Validation is probably most valuable as part of the ingest process. Governed by the archive's or collection's policy, submissions could be rejected or queued for administrative review if any Bitstreams do not pass validation for their identified formats. This helps ensure that the contents of those Bitstreams will be readable to users when disseminated, and that preservation operations (like migration) will be successful.
Note the similarity to monitoring quality-of-identification on ingest; a validation policy could be implemented by the same policy mechanism.
[edit] Migration, and Verifying Integrity of Format Migration
Archive administrators often rely on migration to preserve obsolete formats. It is also necessary to verify that a migration succeeded, i.e. compare the old and new versions of the Bitstream, making sure they are equivalent.
There are various techniques and software packages to migrate and verify digital objects. They can be modeled as application programs with an input BitstreamFormat (or range of formats), and an expected output BitstreamFormat.
The migration tool is matched to the subject of a migration by its input format, and by whether it can produce a non-obsolete output format.
The validation tool is matched to an existing pair of source and target Bitstreams, presumably the source and result of a migration. It must match both formats. It returns a Boolean value, true if the the target accurately represents the source. It may also generate a report or stream of warnings which should be handled the same way as e.g. warnings on ingest procedures.
In the DSpace configuration, migration and validation tools are listed with their input and output data formats described as namespaced external format identifiers.
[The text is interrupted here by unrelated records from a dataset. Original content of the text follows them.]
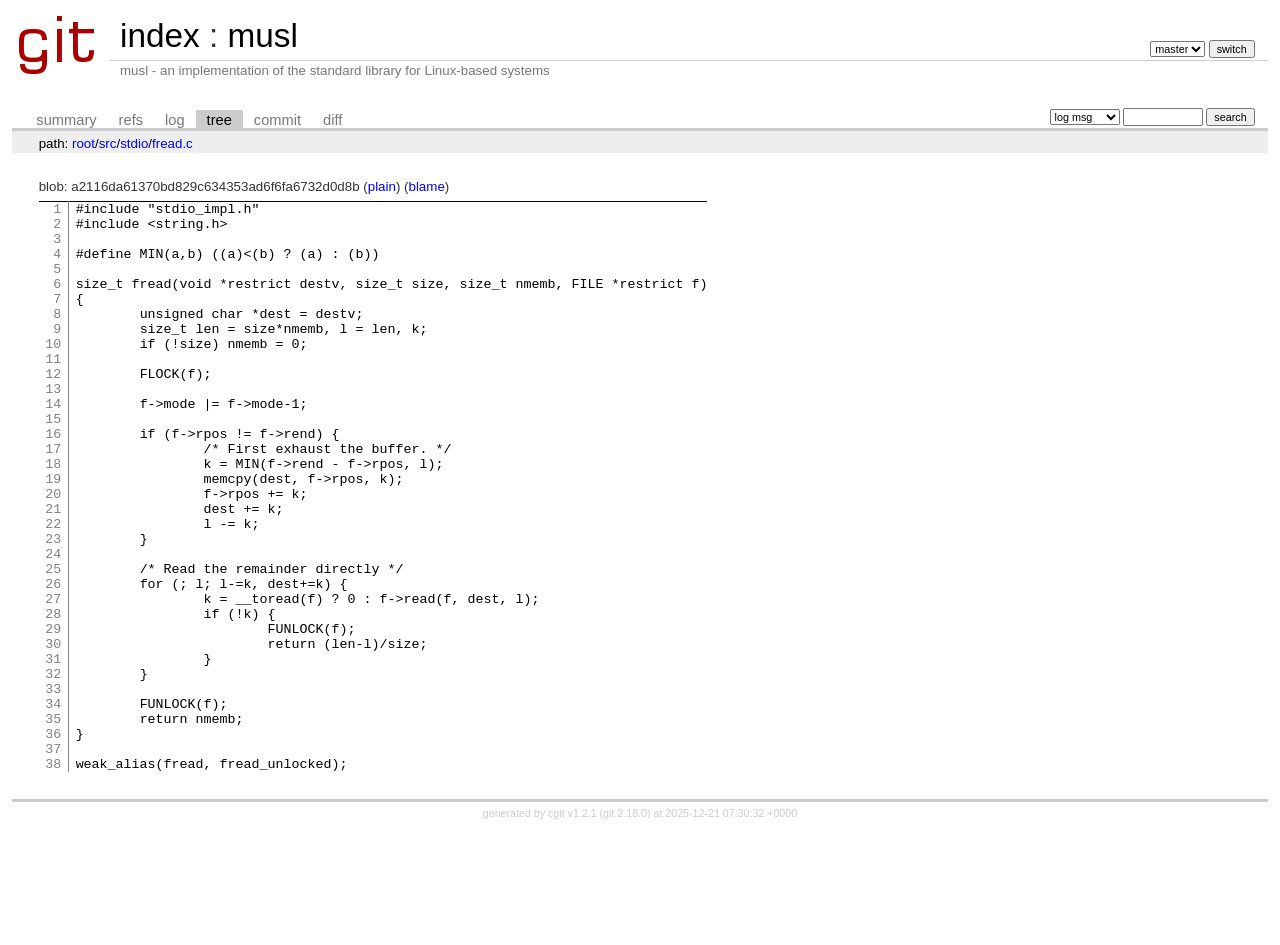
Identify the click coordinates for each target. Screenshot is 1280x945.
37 (53, 859)
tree (219, 120)
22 (53, 589)
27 (53, 679)
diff (332, 120)
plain (382, 186)
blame (427, 186)
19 (53, 535)
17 (53, 499)
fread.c (172, 143)
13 (53, 427)
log (175, 120)
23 (53, 607)
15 (53, 463)
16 (53, 481)
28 (53, 697)
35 (53, 823)
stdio (134, 143)
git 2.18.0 (625, 927)
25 (53, 643)
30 (53, 733)
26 (53, 661)
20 (53, 553)
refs (131, 120)
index (160, 35)
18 (53, 517)
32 (53, 769)
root (83, 143)
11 (53, 391)
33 (53, 787)
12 (53, 409)
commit (277, 120)
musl (262, 35)
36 (53, 841)
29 (53, 715)
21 (53, 571)
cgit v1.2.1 (572, 927)
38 (53, 877)
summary (66, 120)
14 (53, 445)
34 (53, 805)
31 (53, 751)
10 (53, 373)
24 (53, 625)
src (108, 143)
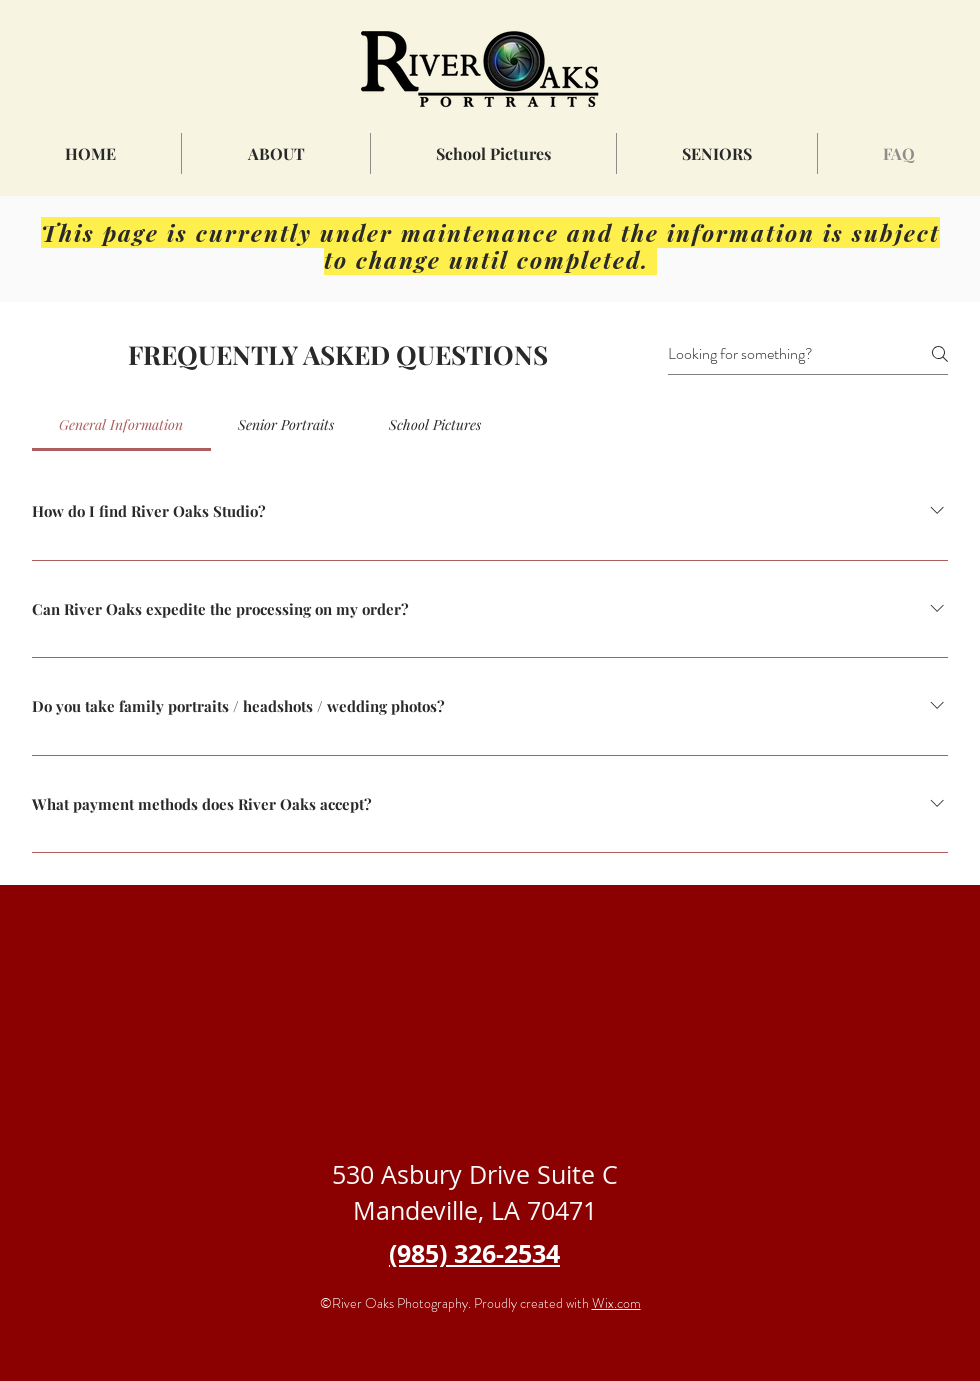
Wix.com (616, 1303)
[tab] (121, 425)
External format registries are the source of stable and persistent format identifiers.
[edit] Media Filter
The existing MediaFilter mechanism relies on data formats for two purposes: first, it looks for Bitstreams whose formats match the input format configured for each filter; and second, it depends on setting the format (as well as the name) of output Bitstreams to a certain known value which can be checked later to confirm that a filter has already been run.
Like the migration and verification tools, media filters are configured with formats named by stable and persistent format identifiers from external format registries.
The media filters in DSpace 1.4.x were configured and designed to work with fairly generic data formats, e.g. "PDF", but not a specific version of PDF. They should be mapped to similarly generic formats in the registries in use.
On the output side, the MediaFilter is configured with an external format identifier to impose on its output, and later to look for as a cue to detect the Bitstreams it created. (Though this is a poor technique for tracing its actions; administrative metadata documenting the relationship between source and output bitstreams would be easier to detect reliably and also more obvious to administrators and other applications.)